Giriş

Laiklik ve Sekülerlik kavramlarının anlam alanları ve

tarihsel gelişimleri, göz önüne alındığında din ve devlet ayrımı yahut da

din işleri ve devlet işlerinin ayrımı şeklinde formüle edilebilecek kavramlar

olmadığı rahatlıkla görülebilir. Kavramların gerçek boyutları ile ortaya

konabilmesi için tarihi arka planı göz önüne almak, onu tartışmak

gerekmektedir. Söz konusu kavramların tarihin bir döneminde aniden ortaya

çıkmadıkları, çok uzun bir tarihi geçmişleri olduğu, varlık teorisi, bilgi

teorisi ve değer teorisi kapsamında, Yunan (Grek) - Roma-Yahudi - Hristiyan

kültürü düzleminde vuku bulan Rönesans , Reform , Aydınlanma ve Modernizm

diye isimlendirilen hareketlerin sonucunda (1) esas anlamlarından koparak

yeni istilahi anlamlara kavuştuklarının bilinmesinde fayda vardır.

 Burada Laiklik, Laikleşme,

Laisizm kavramlarının ortaya çıkmasına vesile olan arka plan ele alınıp

incelenmektedir.

Laik Kavramının

Ortaya Çıkış: Esas Anlamı

Laik kelimesi Grekçe olup laos kökünden

türetilmiştir. Laos , halk , avam , ahali , reaya anlamındadır. Laos tan

laikos türemiştir. Halktan adam demektir. Kelimenin Klasik Grekçe deki

anlamı ferdi kişi , belirli bir şeye bağlı olmayan dır. Bu kelime, Geç

Latince de laicus , Fransızca da lai ve İngilizce de ise lay şeklini

almıştır. Terim olarak anlamı, genel olarak, belirli bir meslek grubuna dâhil

olmayan kişi , belirli bir sınıfa dâhil olmayan kişi demektir. Özel anlamları

rahipler sınıfının dışında olan kişi ve/veya, bu sınıfa dâhil olup da hizmet

ve el işleriyle meşgul olan kişi , olmaktadır. Görülebileceği gibi Laik kelimesinin esas anlamı, köken

olarak dinin karşıtı olan kişi değil, bir müessese olan kilise

mensuplarının/ruhbanın (clerical) dışındaki kişi , avam dır. Ruhbanlar

havass dır, laikler ise avam dır (1).

Grekçe de, halk kavramını ifade etmek üzere iki ayrı

kelimeden söz edilebilir.
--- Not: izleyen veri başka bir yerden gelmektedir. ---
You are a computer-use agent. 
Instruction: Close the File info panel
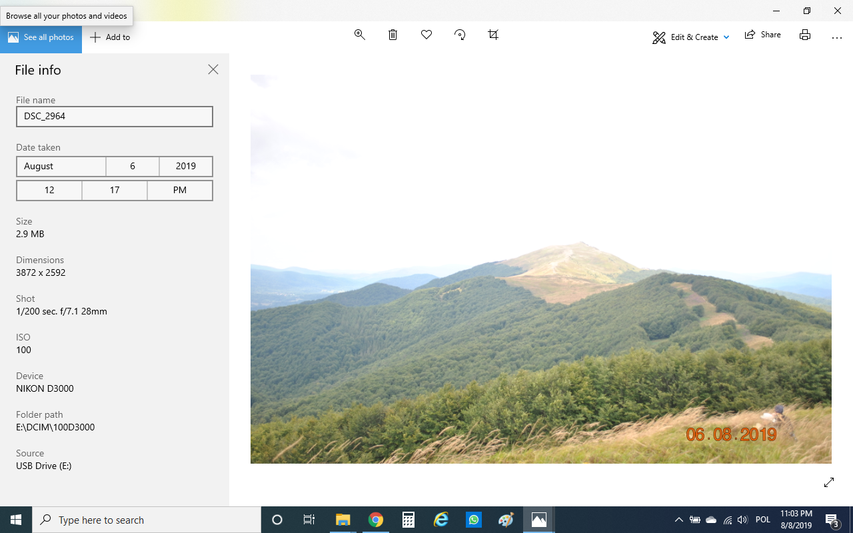213,69
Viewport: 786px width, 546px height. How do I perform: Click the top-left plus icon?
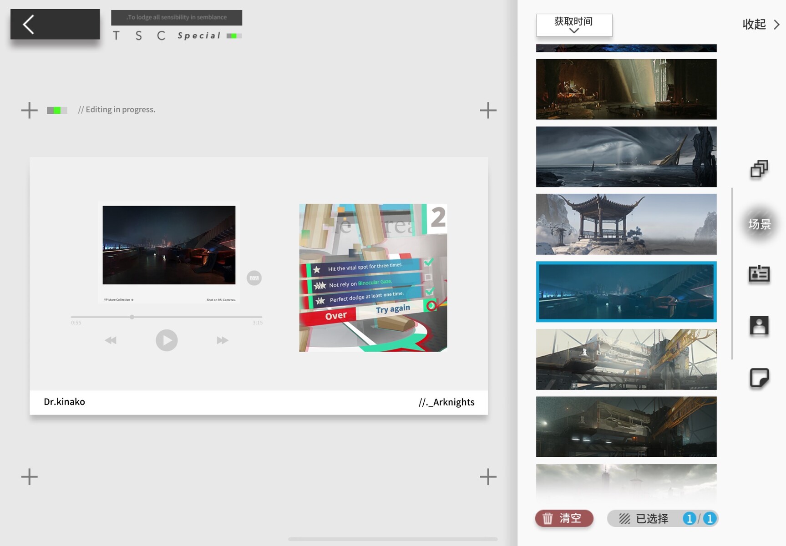[30, 110]
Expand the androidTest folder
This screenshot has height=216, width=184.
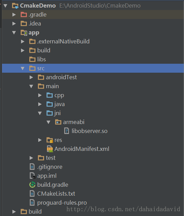click(31, 77)
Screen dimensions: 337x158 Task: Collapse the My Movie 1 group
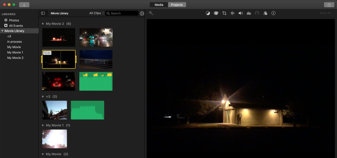(43, 125)
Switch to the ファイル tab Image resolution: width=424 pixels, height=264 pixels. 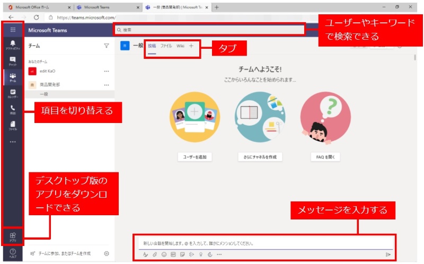point(166,46)
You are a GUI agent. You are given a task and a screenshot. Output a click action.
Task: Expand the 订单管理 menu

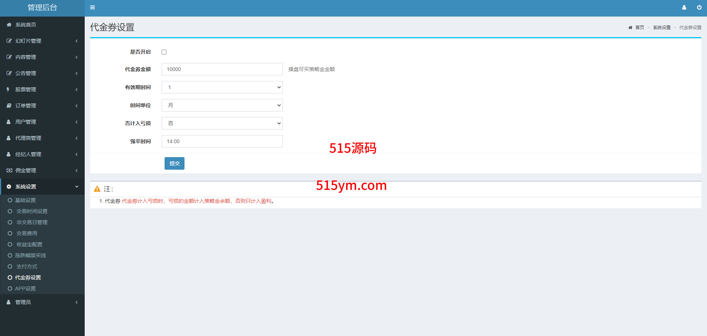click(42, 106)
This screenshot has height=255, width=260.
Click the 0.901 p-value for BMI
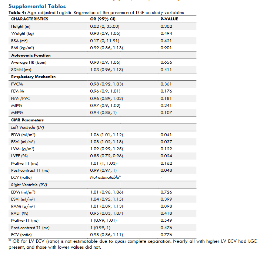click(166, 48)
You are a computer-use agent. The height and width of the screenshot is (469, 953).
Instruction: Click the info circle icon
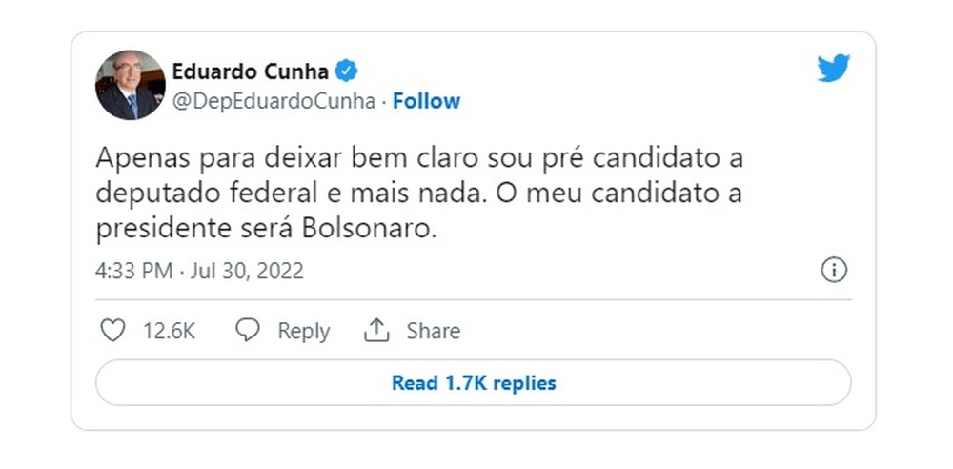coord(834,271)
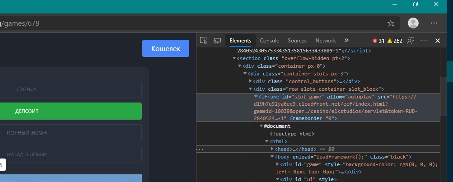The image size is (453, 182).
Task: Open browser settings and more menu
Action: (x=434, y=23)
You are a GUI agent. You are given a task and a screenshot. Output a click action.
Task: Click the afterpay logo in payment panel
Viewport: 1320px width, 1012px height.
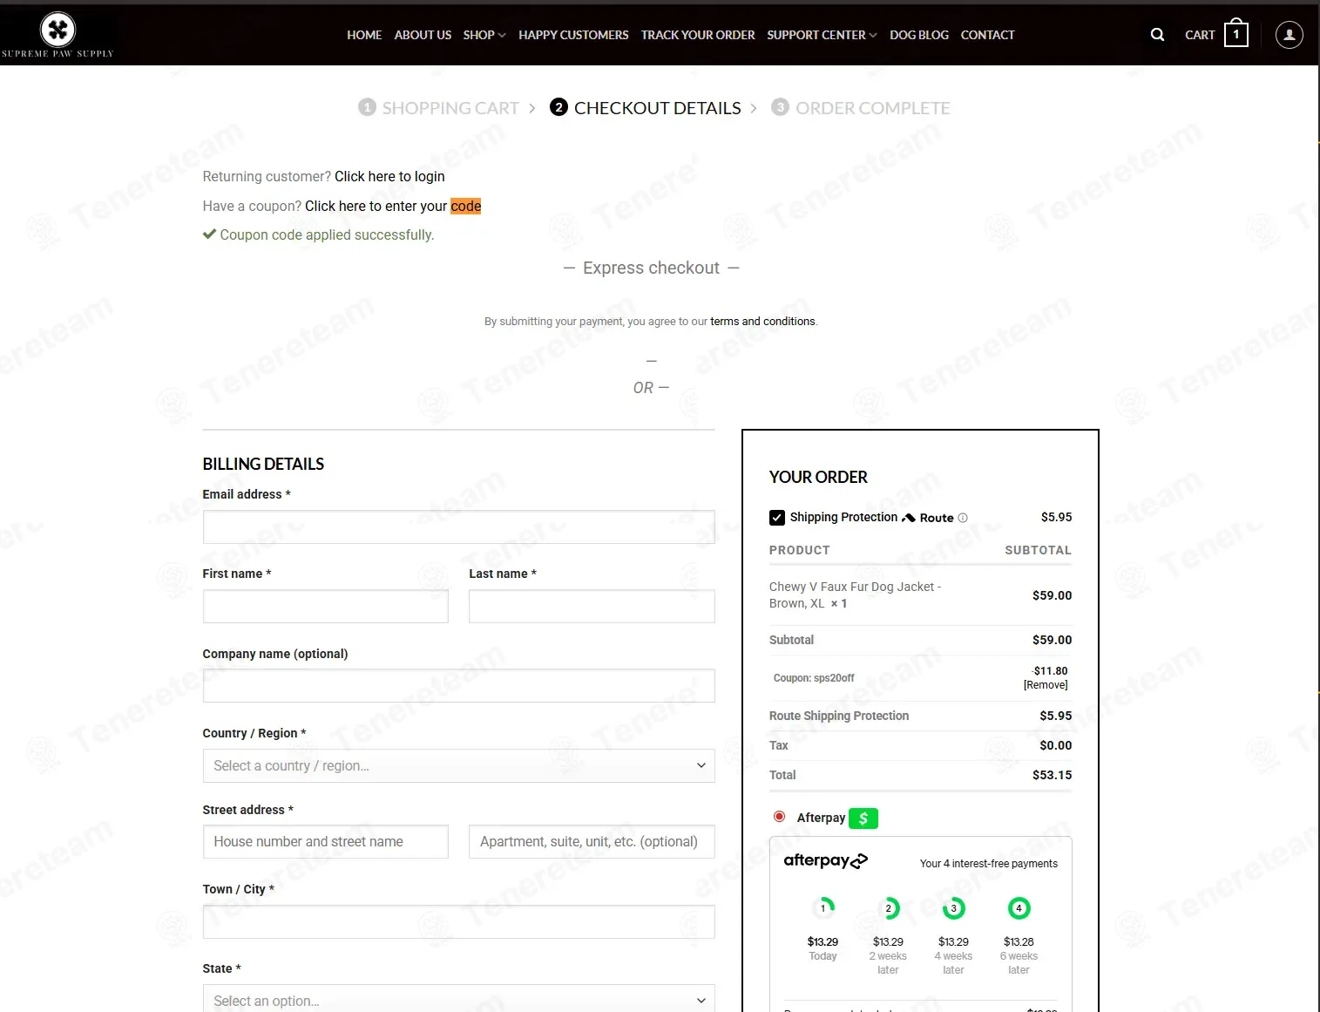click(825, 861)
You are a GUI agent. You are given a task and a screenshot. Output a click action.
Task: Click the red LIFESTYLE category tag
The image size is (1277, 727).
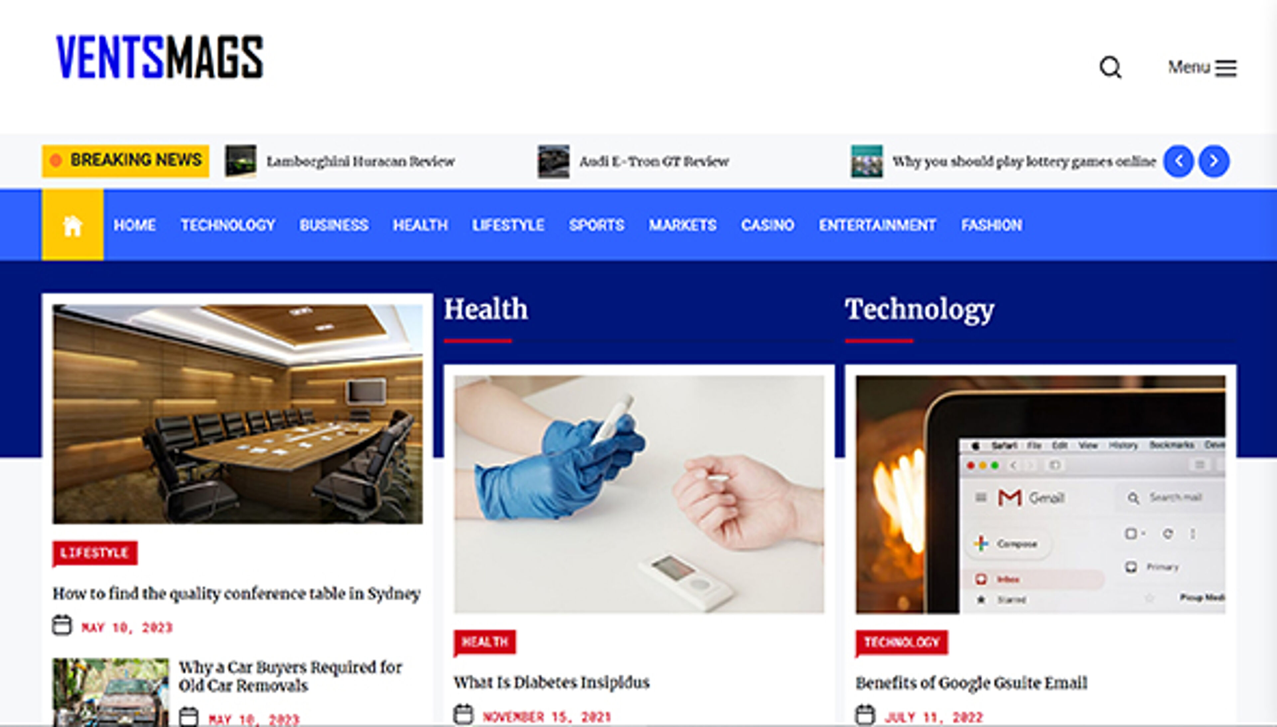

Bunlardan birisi, aristokratlar (zadegan) sınıfının

dışında olan kitleyi ifade eden demos kelimesidir. Bu kelime, bu sebeple,

aynı zamanda, siyası iktidardan pay alamayan kesimi de ifade etmektedir.

İkincisi ise, din adamları (klerikaller) sınıfının dışında kalan kitleyi ifade

eden laos kelimesidir. Laos ile ifade edilen kitle içerisine, siyasi iktidarı

elde tutan krallar da dâhildir. Nasıl ki Demos, aristokratların ve/veya siyasi

iktidarın düşmanı olan değil, sadece onun dışında olan kitleyi ifade etmekte

ise, benzer şekilde, laos da,  din

adamları ve/veya din adamları tarafından temsil edilen din kurumunun düşmanı

olan değil, o kurumun dışında olan kitleyi ifade etmektedir.

Eski Ahit te mevcut olmayan, Laos dan türetilen laik

kelimesi, din adamları (klerikaler) dışındaki kitleyi ifade etmesi anlamında

miladi ilk asırda RomaIı Clement tarafından, laiklerle ruhbanların

münasebetlerinden bahseden bir pasajında kullanılmıştır (1). 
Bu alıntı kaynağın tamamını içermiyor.